SUPPLIED RECORDS below:

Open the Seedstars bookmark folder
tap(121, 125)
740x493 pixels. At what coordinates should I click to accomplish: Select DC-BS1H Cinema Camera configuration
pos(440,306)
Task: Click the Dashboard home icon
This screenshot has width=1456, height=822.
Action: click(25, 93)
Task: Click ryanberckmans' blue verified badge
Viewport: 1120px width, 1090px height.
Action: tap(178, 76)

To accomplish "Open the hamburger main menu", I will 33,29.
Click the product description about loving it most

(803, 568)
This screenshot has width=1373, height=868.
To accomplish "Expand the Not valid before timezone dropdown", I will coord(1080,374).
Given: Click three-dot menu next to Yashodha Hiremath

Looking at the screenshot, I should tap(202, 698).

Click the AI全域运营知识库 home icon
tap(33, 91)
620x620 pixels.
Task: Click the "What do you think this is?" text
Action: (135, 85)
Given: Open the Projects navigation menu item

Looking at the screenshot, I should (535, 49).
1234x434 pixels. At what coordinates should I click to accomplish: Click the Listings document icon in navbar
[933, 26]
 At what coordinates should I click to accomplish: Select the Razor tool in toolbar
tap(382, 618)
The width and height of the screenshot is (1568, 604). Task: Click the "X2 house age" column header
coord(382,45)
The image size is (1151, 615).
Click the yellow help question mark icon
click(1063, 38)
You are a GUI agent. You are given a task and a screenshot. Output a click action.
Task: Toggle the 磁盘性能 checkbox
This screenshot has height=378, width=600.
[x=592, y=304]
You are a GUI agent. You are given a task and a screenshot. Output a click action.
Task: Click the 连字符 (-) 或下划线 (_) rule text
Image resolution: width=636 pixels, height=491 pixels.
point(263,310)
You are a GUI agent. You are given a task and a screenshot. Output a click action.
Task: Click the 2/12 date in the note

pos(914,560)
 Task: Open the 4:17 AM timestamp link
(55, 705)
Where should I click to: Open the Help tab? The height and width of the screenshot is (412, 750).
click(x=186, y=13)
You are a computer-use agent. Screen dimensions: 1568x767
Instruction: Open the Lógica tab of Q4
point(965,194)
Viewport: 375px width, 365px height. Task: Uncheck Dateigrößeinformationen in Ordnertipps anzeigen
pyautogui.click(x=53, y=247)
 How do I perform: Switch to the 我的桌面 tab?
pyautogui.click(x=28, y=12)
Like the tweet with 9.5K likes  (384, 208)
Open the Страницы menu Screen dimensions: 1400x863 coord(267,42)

End of SUPPLIED RECORDS.

ABOUT THIS TASK:
An exact repetition of all the records above is required.

WRITTEN ANSWER:
Open the Seedstars bookmark folder
tap(121, 125)
740x493 pixels. At what coordinates should I click to accomplish: Select DC-BS1H Cinema Camera configuration
pos(440,306)
Task: Click the Dashboard home icon
This screenshot has width=1456, height=822.
Action: click(25, 93)
Task: Click ryanberckmans' blue verified badge
Viewport: 1120px width, 1090px height.
Action: tap(178, 76)

To accomplish "Open the hamburger main menu", I will 33,29.
Click the product description about loving it most

(803, 568)
This screenshot has width=1373, height=868.
To accomplish "Expand the Not valid before timezone dropdown", I will coord(1080,374).
Given: Click three-dot menu next to Yashodha Hiremath

Looking at the screenshot, I should tap(202, 698).

Click the AI全域运营知识库 home icon
tap(33, 91)
620x620 pixels.
Task: Click the "What do you think this is?" text
Action: (135, 85)
Given: Open the Projects navigation menu item

Looking at the screenshot, I should (535, 49).
1234x434 pixels. At what coordinates should I click to accomplish: Click the Listings document icon in navbar
[933, 26]
 At what coordinates should I click to accomplish: Select the Razor tool in toolbar
tap(382, 618)
The width and height of the screenshot is (1568, 604). Task: Click the "X2 house age" column header
coord(382,45)
The image size is (1151, 615).
Click the yellow help question mark icon
click(1063, 38)
You are a GUI agent. You are given a task and a screenshot. Output a click action.
Task: Toggle the 磁盘性能 checkbox
This screenshot has height=378, width=600.
[x=592, y=304]
You are a GUI agent. You are given a task and a screenshot. Output a click action.
Task: Click the 连字符 (-) 或下划线 (_) rule text
Image resolution: width=636 pixels, height=491 pixels.
point(263,310)
You are a GUI agent. You are given a task and a screenshot. Output a click action.
Task: Click the 2/12 date in the note

pos(914,560)
 Task: Open the 4:17 AM timestamp link
(55, 705)
Where should I click to: Open the Help tab? The height and width of the screenshot is (412, 750).
click(x=186, y=13)
You are a computer-use agent. Screen dimensions: 1568x767
Instruction: Open the Lógica tab of Q4
point(965,194)
Viewport: 375px width, 365px height. Task: Uncheck Dateigrößeinformationen in Ordnertipps anzeigen
pyautogui.click(x=53, y=247)
 How do I perform: Switch to the 我的桌面 tab?
pyautogui.click(x=28, y=12)
Like the tweet with 9.5K likes  (384, 208)
Open the Страницы menu Screen dimensions: 1400x863 coord(267,42)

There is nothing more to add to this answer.